1. We pressured Penn State University to change their policies towards all forms of campus violence. In 2006, as a result of this pressure, PSU did create a zero-tolerance policy towards all forms of domestic and relationship violence, sexual assault, and stalking on campus. However this policy hit some rather bumpy spots, particularly within the Athletics department. As of result of the allegations of child sexual abuse against former PSU football coach Jerry Sandusky in November 2011, we have once again weighed in on calling for the University to fully investigate these allegations, to review policies and reporting methods of campus violence, and to include all forms of campus violence in both the investigation and upgrading of policies and reporting. You can read the most recent joint National NOW/PA NOW statement here as well as a copy of the letter to the PSU Board of Trustees detailing both the history of our involvement in this issue and our call for a broader, full investigation into all forms of campus violence. It is time to make sure that NO form of campus violence – sexual assault, relationship violence, or stalking – is ever again tolerated. Against any child. Against any adult. Anywhere, including at Penn State.

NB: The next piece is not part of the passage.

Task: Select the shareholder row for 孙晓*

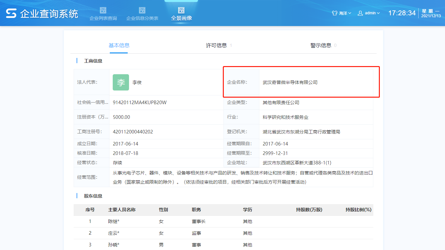Action: [114, 245]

2. After a high school senior posted an online tabloid in 2006 discussing the breast and hip sizes, sexual proclivities, and sexual diseases of 26 female students, Pennsylvania NOW worked with a parent of one of these young women and with the Pennsylvania Human Relations Commission to force the Mt. Lebanon School District to conduct sexual harassment training, to set up meetings with the parents of the girls that were harassed to provide input on how to change the policies surrounding sexual harassment, and we worked with the college where the boy matriculated (along with six of the women who were harassed) that resulted in a 4-year stay-away order. The superintendent and high school principal also lost their jobs as a result of their failure to properly handle this case of sexual harassment.
3. In collaboration with many women’s organization, we worked with the City of Pittsburgh to craft a zero-tolerance, police-perpetrated domestic violence ordinance in 2007. This ordinance was created after three police officers who had current or prior histories of domestic violence were promoted.Su
4. We worked with Philadelphia NOW, the PA Prison Society, and Senator Daylin Leach to pass the 2010 state law that prohibits shackling of incarcerated pregnant women in their 2nd and 3rd trimesters who are incarcerated in prisons and jails throughout the state. And in Centre County, I advocated for even stronger protections in the Centre County Correctional Facility than are provided in the state law. As a result of this advocacy, any pregnant woman incarcerated in Centre County at any point in her pregnancy will not only not be shackled, but she also will not be tasered. For details on what this 2010 law and Centre County Prison Board policy do, read a summary in one of our earlier blogs.
5. We provided testimony to the PA’s Independent Regulatory Review Board on the 2007 proposed regulations for sexual assault services in emergency rooms. As a result of this testimony as well as testimony from the Women’s Law Project, Planned Parenthood, and the PA Commission for Women, hospitals must post signs if they refuse to provide emergency contraception to rape victims and must provide them with transportation to another facility where they can receive EC if they want it. If a hospital refuses to provide EC, they are placed on a PA Deptartment of Health online list of hospitals denying full sexual assault services. Prior to the new regulations going into effect, about two-thirds of hospitals in PA did NOT provide EC in the ER. Now only 11 hospitals in the state refuse to provide EC in the ER.
6. We worked with State College Borough in 2007 and 2011 to create one of the most comprehensive sets of anti-discrimination ordinances in the country. The employment ordinance includes marital status, familial status, family responsibilities (protections for people who need to take care of or are assumed to be taking care of another adult family member), gender identity, and sexual orientation in addition to the state-level protections. The fair housing and public accommodations ordinance includes marital status, familial status, gender identity, sexual orientation, and legal sources of income in addition to the state-level protections. Also in 2011, we helped to fine-tune State College’s proposed inclusionary (affordable) housing ordinance to reduce the number of forms of identification from 5 to 2 for lower income people to apply for inclusionary housing units. This ordinance also provides the ability for domestic partners to apply for this housing if they have registered with the borough’s Domestic Partnership Registration that was also initiated this year.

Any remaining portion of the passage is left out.